I've written a class to facilitate type erasure that has the following constructors:

class Envelope {
public:
    Envelope() {}

    template<typename Runnable>
    Envelope(Runnable runnable)
        : m_runFunc(&Envelope::RunAndDeleteRunnable<Runnable>), m_runnable(new Runnable(runnable)) {
    }

    template<typename Runnable>
    Envelope(Runnable * runnable)
        : m_runFunc(&Envelope::RunRunnable<Runnable>), m_runnable(runnable) {
    }
};

I want to rewrite the first non-default constructor to take a reference rather than a value (Runnable & runnable rather than Runnable runnable), but if I do that then copying with a non-const Envelope like so

Envelope next(...);
Envelope otherNext(next);

invokes that constructor rather than the copy constructor, and I get a stack overflow.

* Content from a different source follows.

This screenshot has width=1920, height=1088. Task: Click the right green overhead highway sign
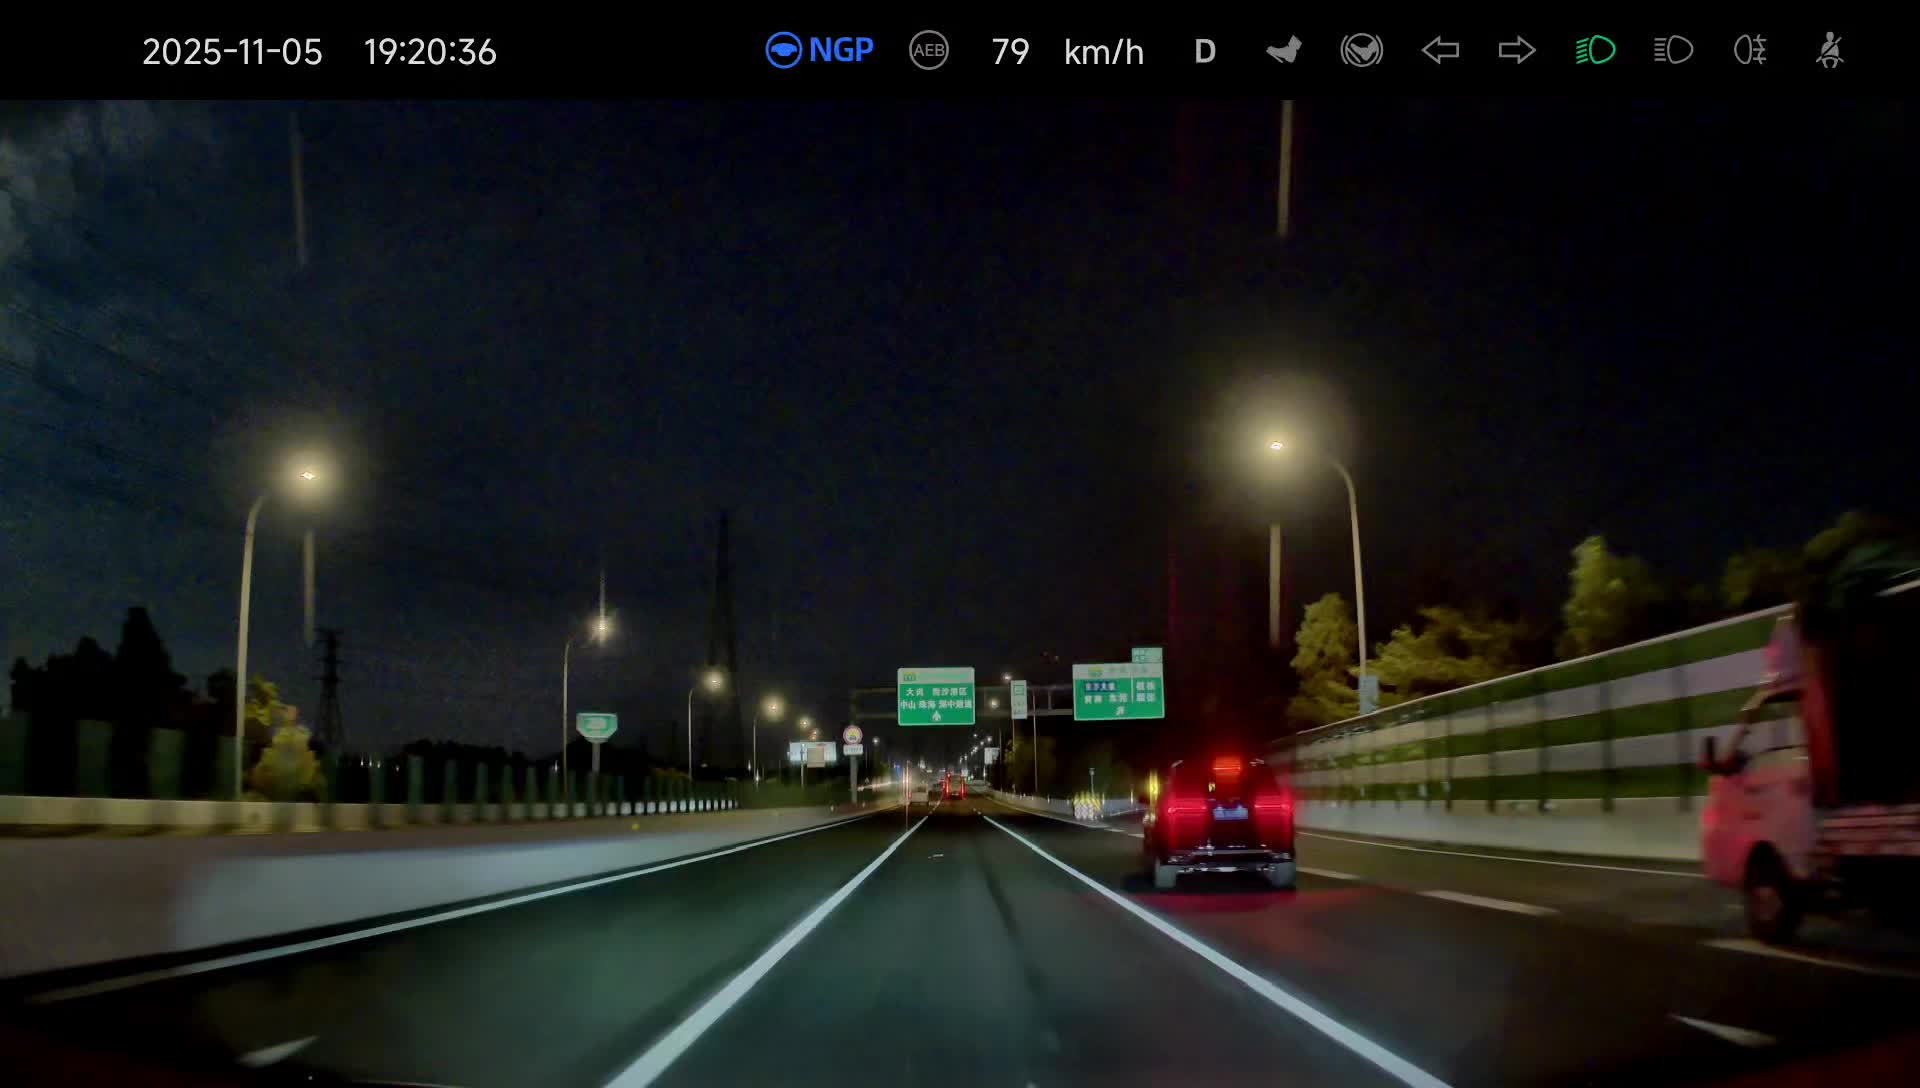click(x=1118, y=691)
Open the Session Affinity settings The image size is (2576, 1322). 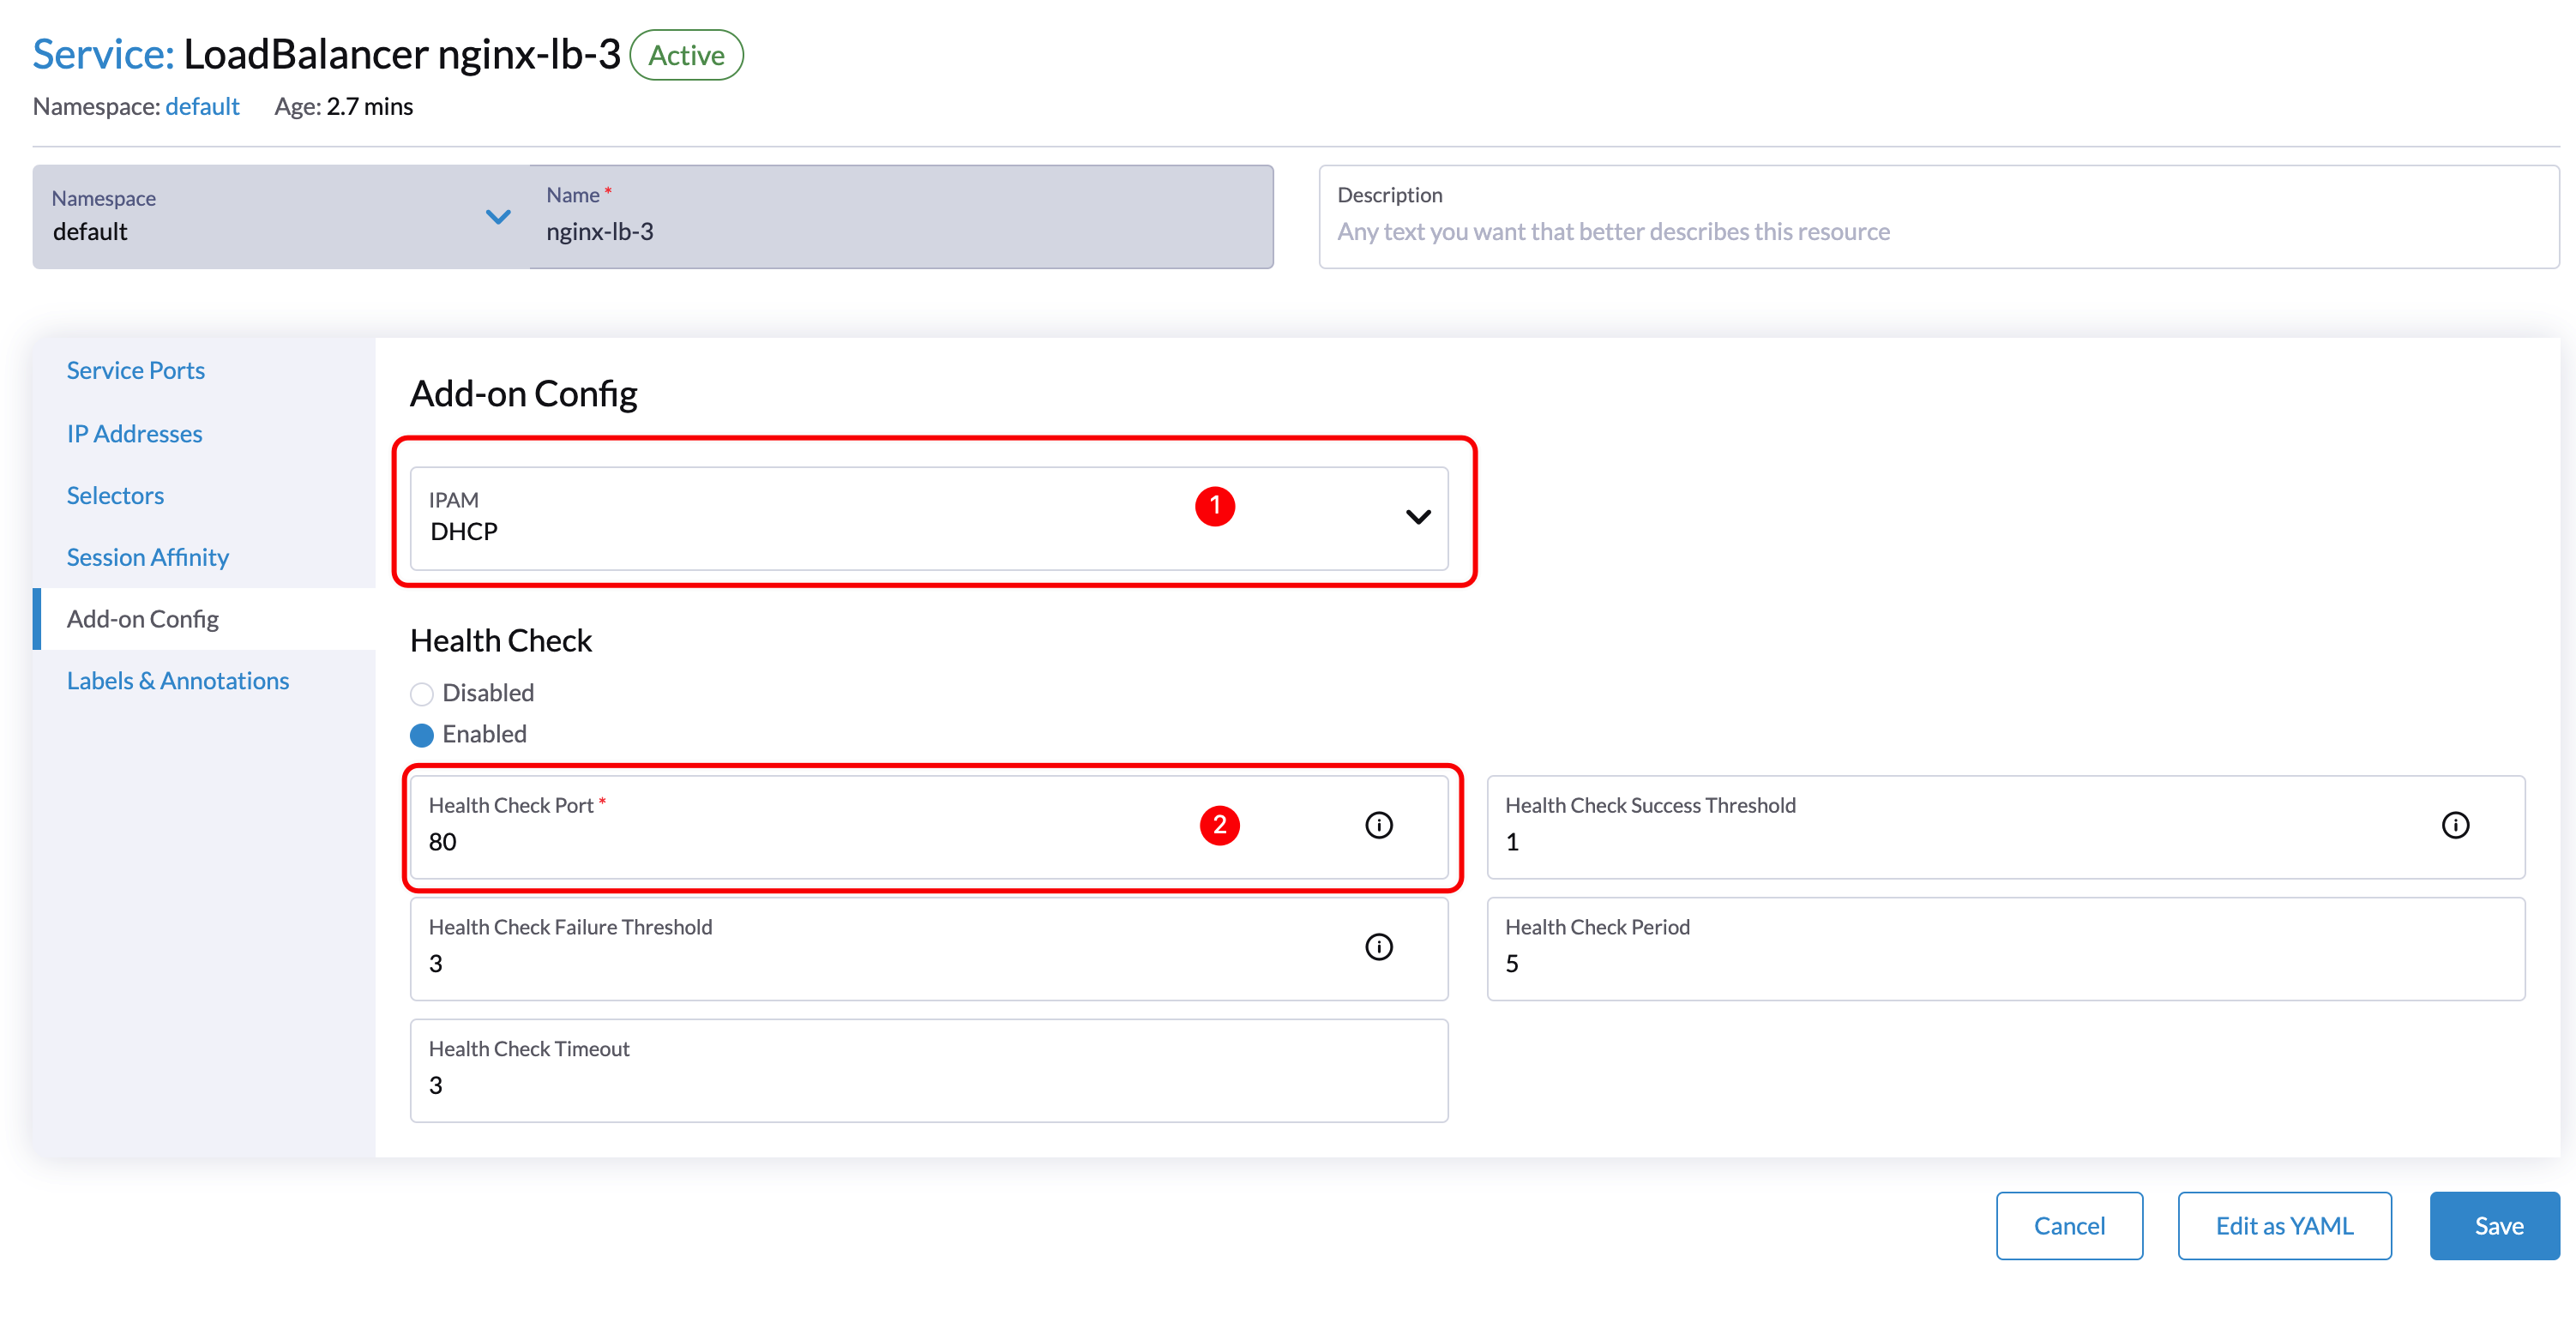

I think I can prevent that constructor from being called when Runnable == Envelope with std::enable_if like so

template<typename Runnable = typename std::enable_if<std::negate<std::is_same<Runnable, Nova::Envelope>>::value, Runnable>::type>
Envelope(Runnable & runnable)
    : m_runFunc(&Envelope::RunAndDeleteRunnable<Runnable>), m_runnable(new Runnable(runnable)) {
}

and it compiles fine (although it triggers some intellisense errors in Visual Studio 2015, which is mildly annoying), but it doesn't stop that constructor from being called with non-const Envelopes and triggering a stack overflow.

I'm not entirely sure what I'm doing wrong here.

Answer 1

The easiest way to prevent this is to add a "non const" copy constructor:

class Envelope {
public:
    Envelope() {}
    Envelope(const Envelope&) = default;
    Envelope(Envelope& e) : Envelope(const_cast<const Envelope&>(e)) {}
    ...
    }
};

You're not doing anything in particular wrong, it's just that when you write constructors that take one templated parameter (or a variadic number), they tend to be "sticky" and intercept things intended for the copy constructor. The copy constructor does not get any special treatment that I'm aware of when it comes to selecting which function gets called. The templated functions are simply a better match for a non-const object. By adding a concrete (non-template) that matches the non-const case, there will now be a tie in goodness-of-match between that function and the template. And in cases of a tie a function always beats out a template.